### [EXTRACTED DATA]
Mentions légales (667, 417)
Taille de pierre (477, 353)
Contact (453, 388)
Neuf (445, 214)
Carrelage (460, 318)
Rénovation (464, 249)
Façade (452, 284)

### [PROBLEM]
Make a verbatim transcription of all the material.

### [REPLY]
Mentions légales (667, 417)
Taille de pierre (477, 353)
Contact (453, 388)
Neuf (445, 214)
Carrelage (460, 318)
Rénovation (464, 249)
Façade (452, 284)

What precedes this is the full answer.